Print, from the listing below, the lines starting at the line containing "Click the 'ДОКУМЕНТ" and ending at the line containing "This screenshot has width=368, height=241.", exactly as they stand, and print nothing else.

Excerpted records.
● ● ● ● ● ● ●

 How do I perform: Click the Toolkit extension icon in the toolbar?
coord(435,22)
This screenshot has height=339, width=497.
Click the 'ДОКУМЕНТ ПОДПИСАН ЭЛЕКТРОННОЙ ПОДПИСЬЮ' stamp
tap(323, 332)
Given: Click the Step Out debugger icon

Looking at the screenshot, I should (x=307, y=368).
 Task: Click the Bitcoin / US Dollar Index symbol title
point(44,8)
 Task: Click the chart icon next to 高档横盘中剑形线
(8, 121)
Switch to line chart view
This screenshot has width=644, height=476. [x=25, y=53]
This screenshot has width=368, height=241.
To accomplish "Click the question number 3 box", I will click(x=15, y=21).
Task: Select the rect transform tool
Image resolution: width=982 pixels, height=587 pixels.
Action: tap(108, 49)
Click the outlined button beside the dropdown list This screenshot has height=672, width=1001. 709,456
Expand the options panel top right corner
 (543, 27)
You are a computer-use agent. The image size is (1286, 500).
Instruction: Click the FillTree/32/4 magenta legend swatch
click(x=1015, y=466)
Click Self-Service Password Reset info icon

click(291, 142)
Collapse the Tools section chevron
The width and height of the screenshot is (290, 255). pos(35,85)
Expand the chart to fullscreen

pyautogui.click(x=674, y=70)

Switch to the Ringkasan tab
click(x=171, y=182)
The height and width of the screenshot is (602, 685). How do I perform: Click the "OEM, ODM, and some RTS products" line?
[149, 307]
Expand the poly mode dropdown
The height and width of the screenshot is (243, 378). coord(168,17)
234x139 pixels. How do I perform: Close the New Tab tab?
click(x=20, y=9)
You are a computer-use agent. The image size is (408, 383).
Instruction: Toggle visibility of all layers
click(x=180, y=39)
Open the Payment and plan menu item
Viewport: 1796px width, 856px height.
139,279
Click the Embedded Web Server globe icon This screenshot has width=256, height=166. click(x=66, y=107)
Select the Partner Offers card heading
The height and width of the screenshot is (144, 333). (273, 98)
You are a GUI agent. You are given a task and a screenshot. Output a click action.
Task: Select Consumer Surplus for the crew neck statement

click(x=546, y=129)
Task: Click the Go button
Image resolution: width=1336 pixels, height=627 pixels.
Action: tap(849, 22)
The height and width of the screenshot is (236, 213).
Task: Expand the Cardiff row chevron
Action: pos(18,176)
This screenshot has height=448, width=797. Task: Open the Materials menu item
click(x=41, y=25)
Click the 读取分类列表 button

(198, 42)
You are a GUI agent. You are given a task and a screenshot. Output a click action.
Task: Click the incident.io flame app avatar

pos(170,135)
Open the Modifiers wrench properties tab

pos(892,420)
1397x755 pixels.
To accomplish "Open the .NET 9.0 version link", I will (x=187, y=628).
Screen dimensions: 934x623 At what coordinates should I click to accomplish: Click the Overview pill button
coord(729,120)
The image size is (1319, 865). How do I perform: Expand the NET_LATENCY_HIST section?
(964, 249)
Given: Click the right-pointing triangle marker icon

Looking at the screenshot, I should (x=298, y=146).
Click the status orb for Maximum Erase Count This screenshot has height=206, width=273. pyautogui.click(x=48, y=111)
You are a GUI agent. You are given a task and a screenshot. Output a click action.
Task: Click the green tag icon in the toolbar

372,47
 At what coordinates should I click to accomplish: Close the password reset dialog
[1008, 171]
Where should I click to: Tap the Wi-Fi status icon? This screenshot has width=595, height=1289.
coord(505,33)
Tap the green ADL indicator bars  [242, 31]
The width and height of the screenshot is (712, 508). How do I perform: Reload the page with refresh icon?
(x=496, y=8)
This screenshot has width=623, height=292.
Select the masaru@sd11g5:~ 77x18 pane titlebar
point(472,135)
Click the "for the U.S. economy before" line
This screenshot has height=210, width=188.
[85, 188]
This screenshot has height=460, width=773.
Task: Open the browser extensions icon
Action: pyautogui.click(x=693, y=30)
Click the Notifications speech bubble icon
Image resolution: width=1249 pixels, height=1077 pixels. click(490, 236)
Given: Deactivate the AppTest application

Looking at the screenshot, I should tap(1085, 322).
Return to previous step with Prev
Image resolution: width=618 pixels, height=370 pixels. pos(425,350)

● ● ● ● ● ● ●

Exercise answer.
Click the 'ДОКУМЕНТ ПОДПИСАН ЭЛЕКТРОННОЙ ПОДПИСЬЮ' stamp
tap(323, 332)
Given: Click the Step Out debugger icon

Looking at the screenshot, I should (x=307, y=368).
 Task: Click the Bitcoin / US Dollar Index symbol title
point(44,8)
 Task: Click the chart icon next to 高档横盘中剑形线
(8, 121)
Switch to line chart view
This screenshot has width=644, height=476. [x=25, y=53]
This screenshot has width=368, height=241.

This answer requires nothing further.